Untuned detection libraries typically run 40-60% false positive rates. After six months of monthly tuning cadence, well-maintained programs achieve 15-25%. Below 15% may indicate thresholds that are too conservative — verify by checking whether rules are firing at all on techniques that should be common in your environment.

Rule health

Organizations without detection engineering typically show 30-50% rule health — meaning half or more of their active rules are dormant, noisy, or low-volume. Programs with monthly maintenance run above 80%.

Recording your baseline

In the content modules, you'll run KQL queries that calculate each metric for your own Sentinel workspace. Record the four numbers alongside your coverage percentage from Section 3. Together they form your detection baseline — the "before" in the before-and-after comparison the capstone produces.

If any metric is unmeasurable (no data, no classification, no rule health visibility), record that. "Unmeasurable" is a baseline too — it means the detection program has no visibility into its own performance. Establishing that visibility is itself a deliverable of this course. By DE9, every rule you've deployed produces data for all four metrics.

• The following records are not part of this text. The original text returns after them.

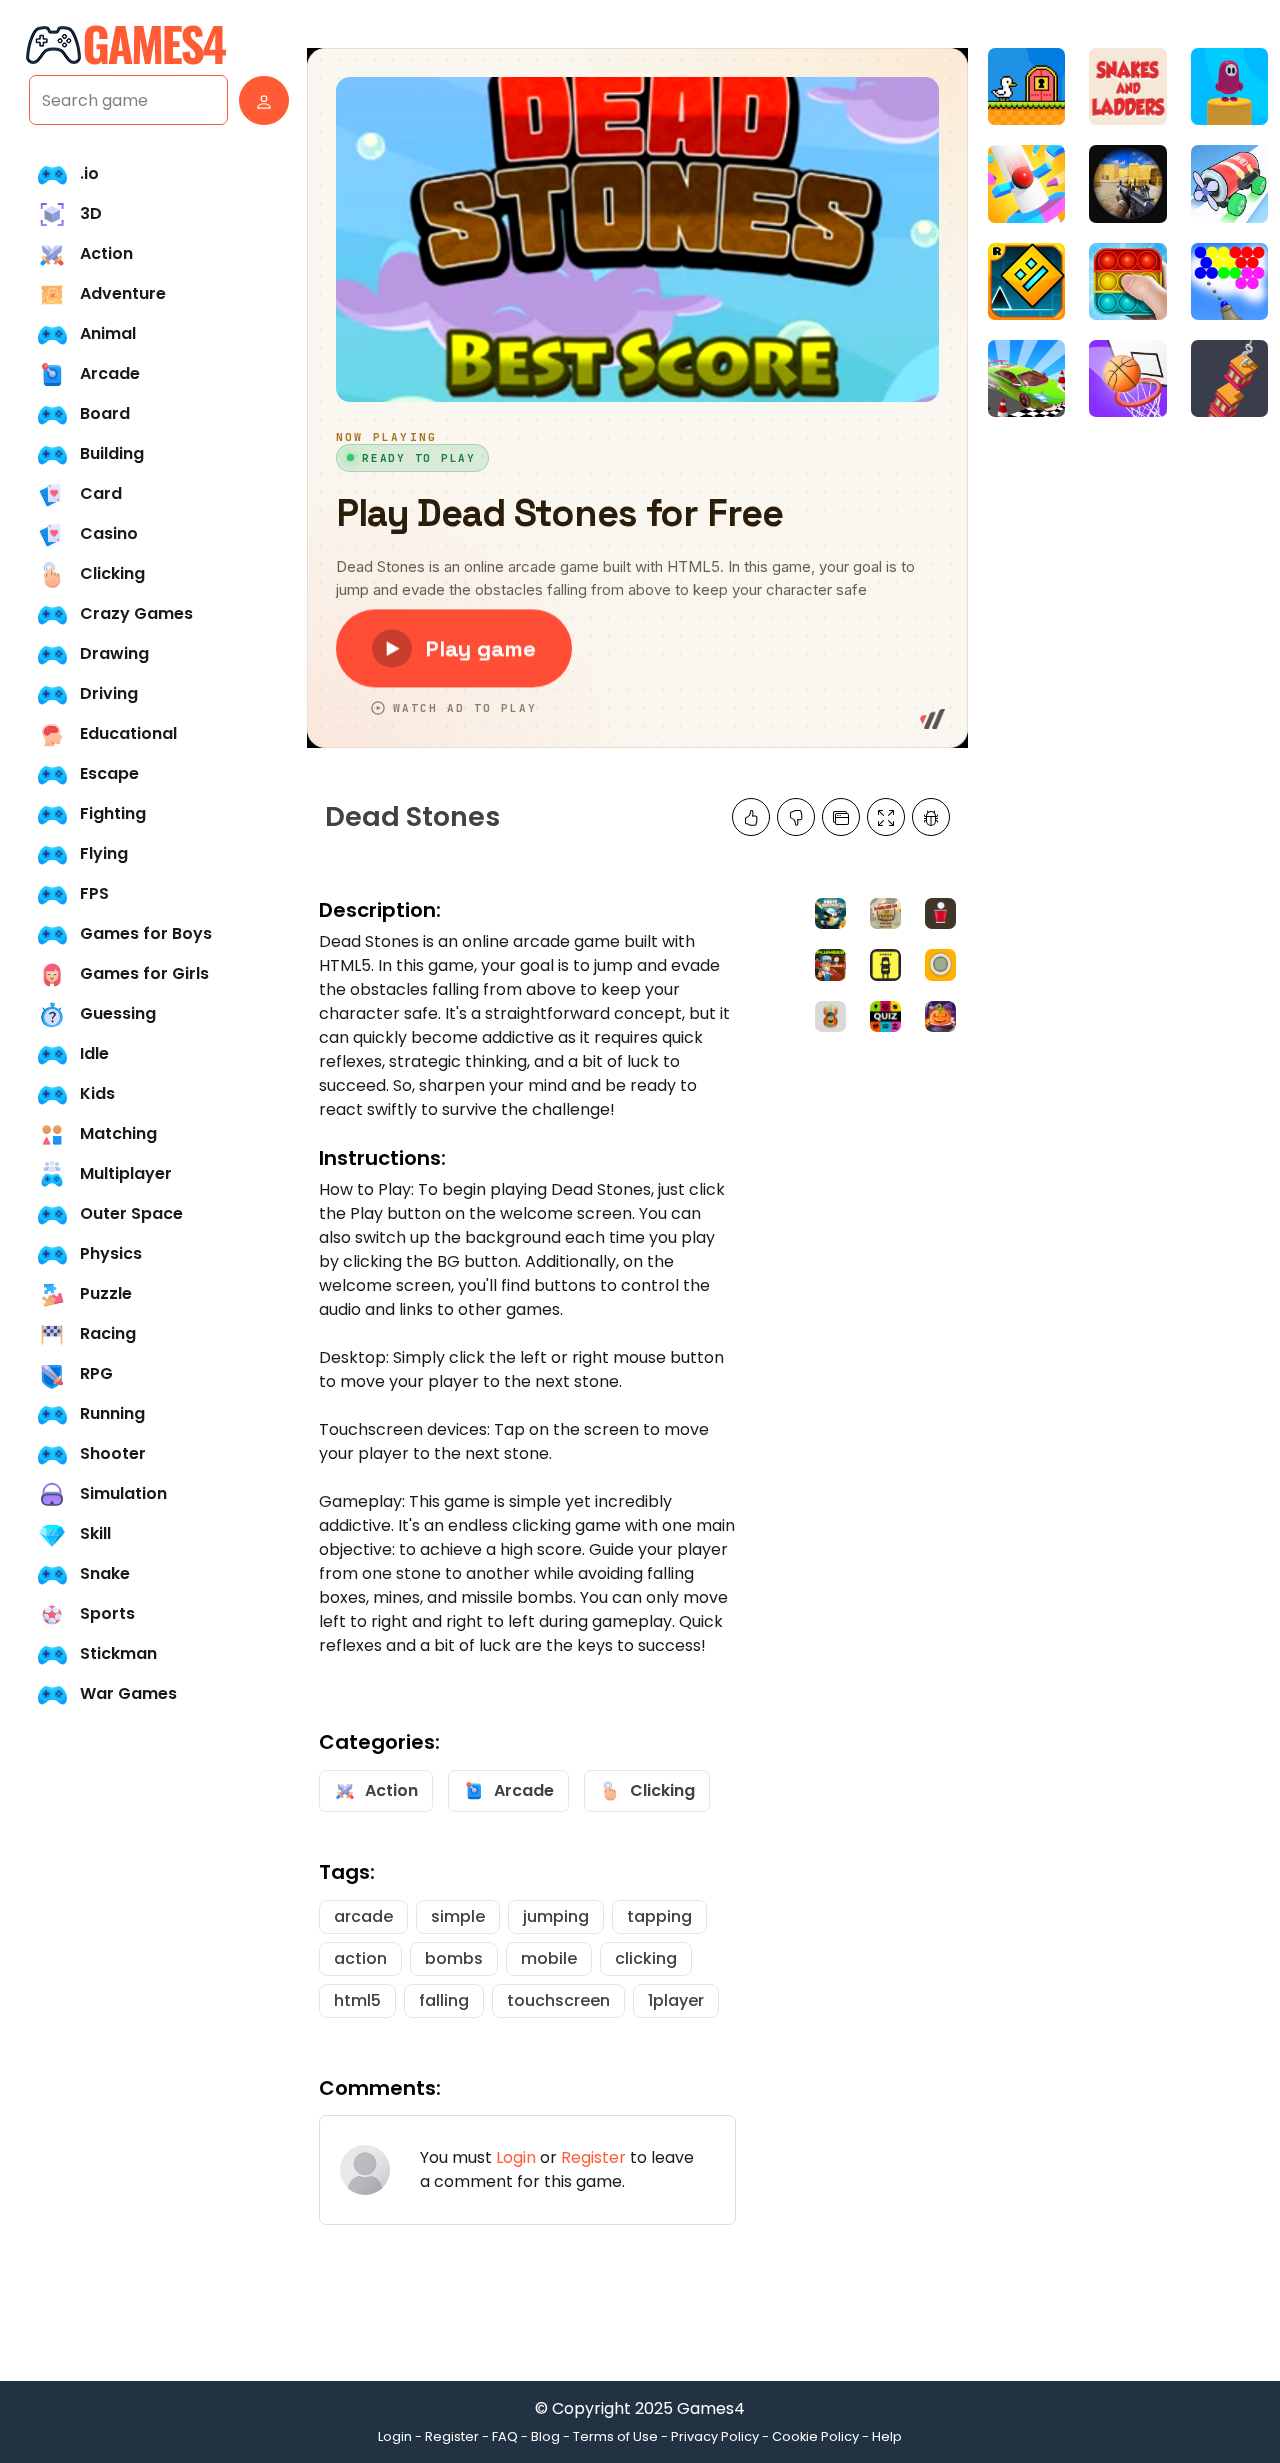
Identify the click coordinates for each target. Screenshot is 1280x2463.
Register (593, 2157)
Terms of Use (615, 2436)
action (360, 1958)
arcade (363, 1916)
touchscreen (558, 2000)
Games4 (711, 2408)
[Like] (751, 817)
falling (444, 2000)
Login (516, 2157)
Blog (545, 2436)
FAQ (505, 2436)
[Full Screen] (886, 817)
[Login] (259, 100)
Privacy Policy (715, 2436)
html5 (357, 2000)
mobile (549, 1958)
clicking (646, 1958)
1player (676, 2000)
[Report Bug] (931, 817)
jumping (556, 1916)
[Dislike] (796, 817)
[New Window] (841, 817)
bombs (454, 1958)
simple (458, 1916)
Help (887, 2436)
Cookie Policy (815, 2436)
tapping (659, 1916)
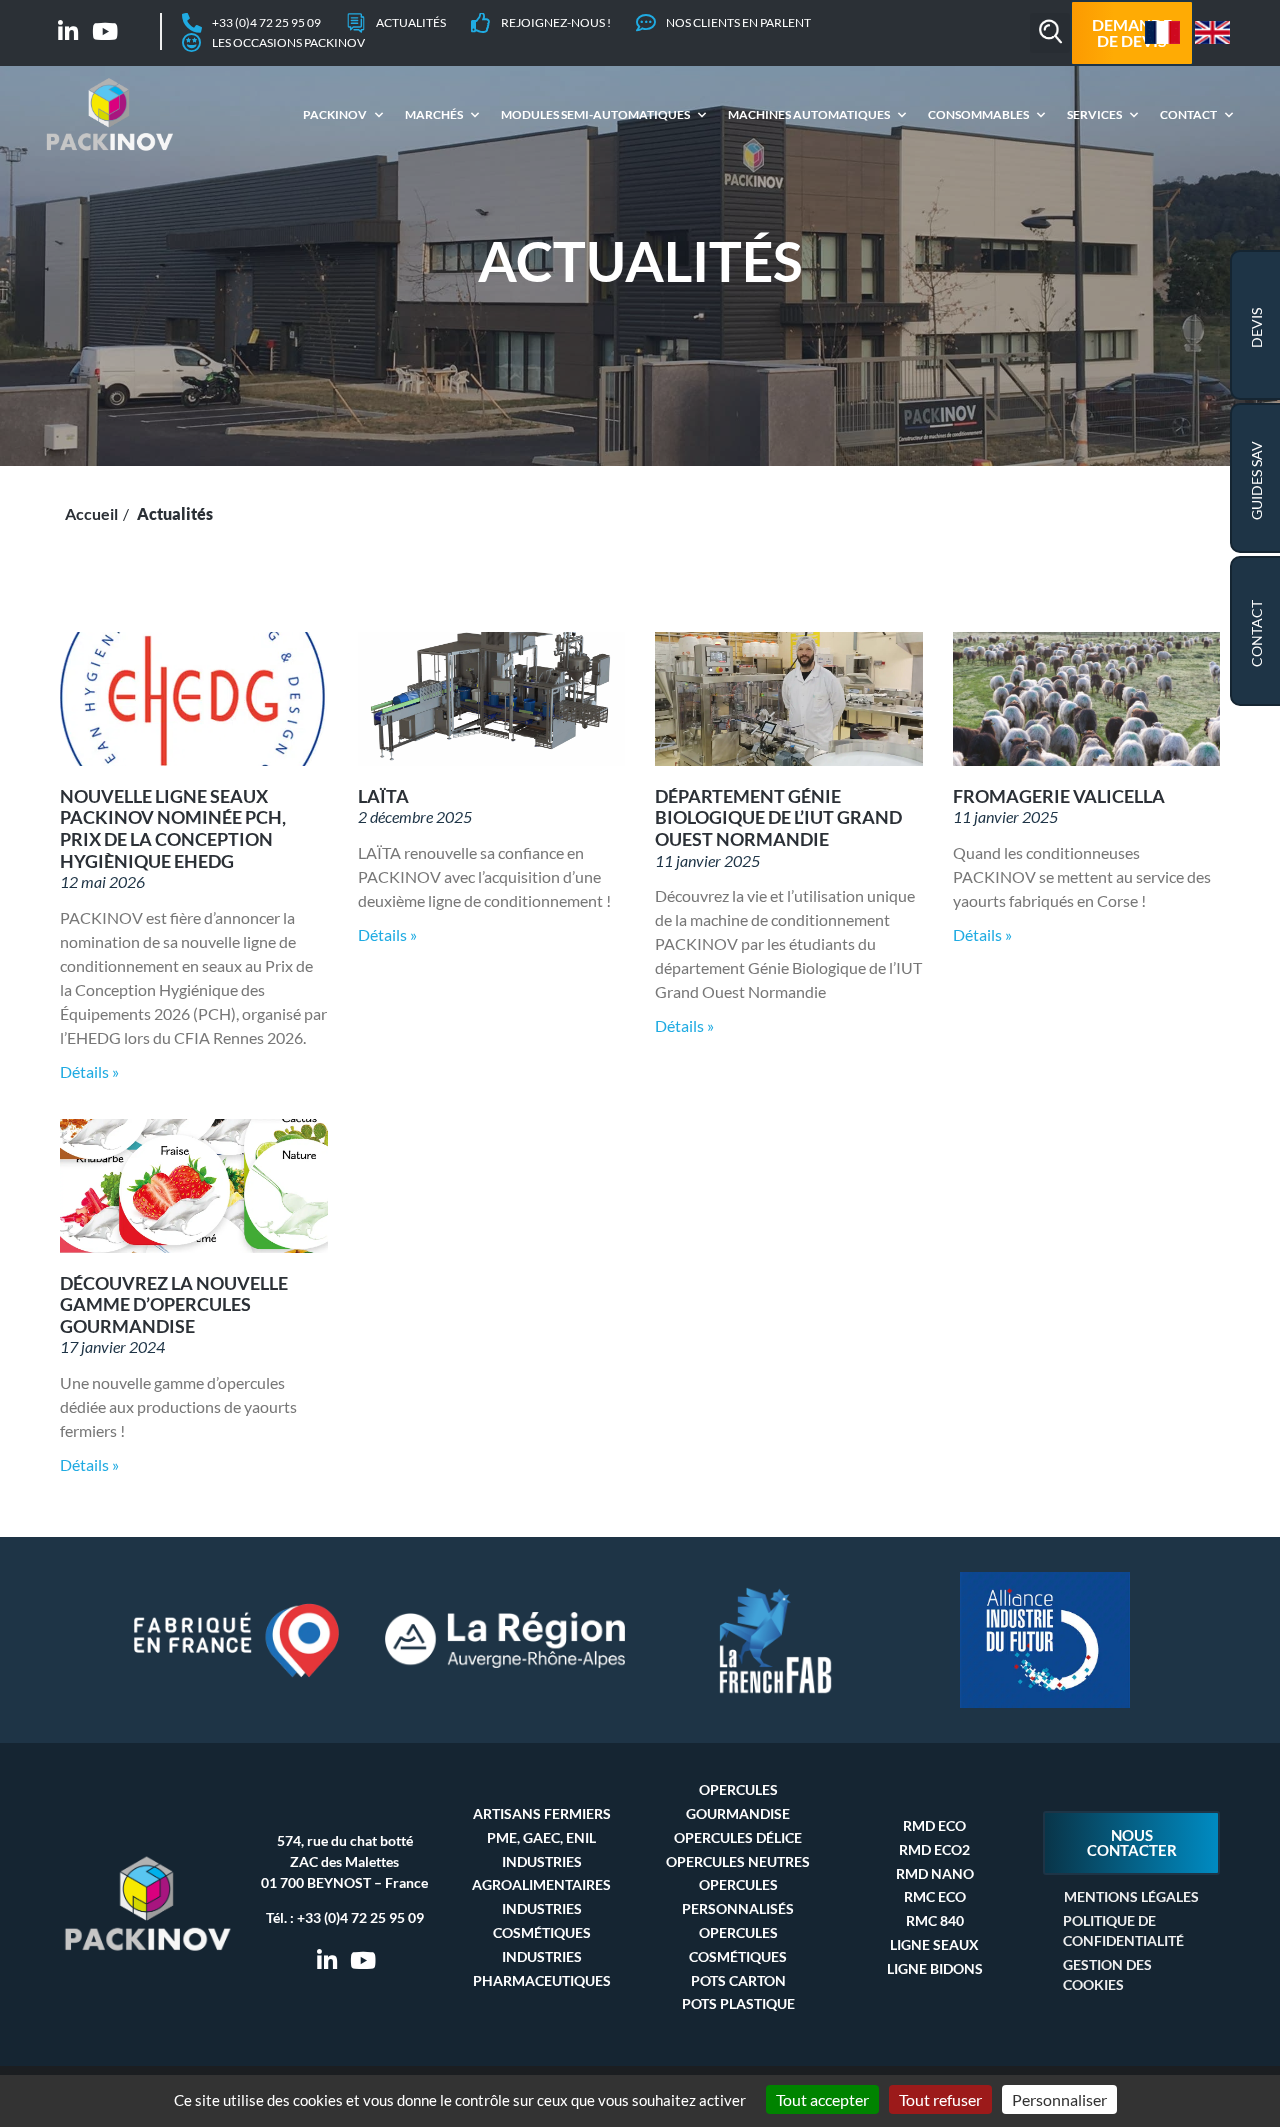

Export your baseline to a timestamped file so you have the "before" snapshot for the capstone board report:

# Save your detection baseline — you'll compare against this in DE11
$baseline = [PSCustomObject]@{
    Date              = (Get-Date -Format "yyyy-MM-dd")
    CoveragePct       = "10.3"    # From your coverage query
    MTTD_Median_Min   = "12"      # From MTTD query
    FP_Rate_Pct       = "43"      # From FP rate query
    RuleHealth_Pct    = "35"      # From rule health query
    ActiveRules       = "23"
    HealthyRules      = "8"
    RelevantTechniques = "145"
}
$baseline | Export-Csv ".\detection-baseline-$(Get-Date -f yyyy-MM-dd).csv" `
    -NoTypeInformation
Write-Host "Baseline saved. These numbers are the 'before' in your board report."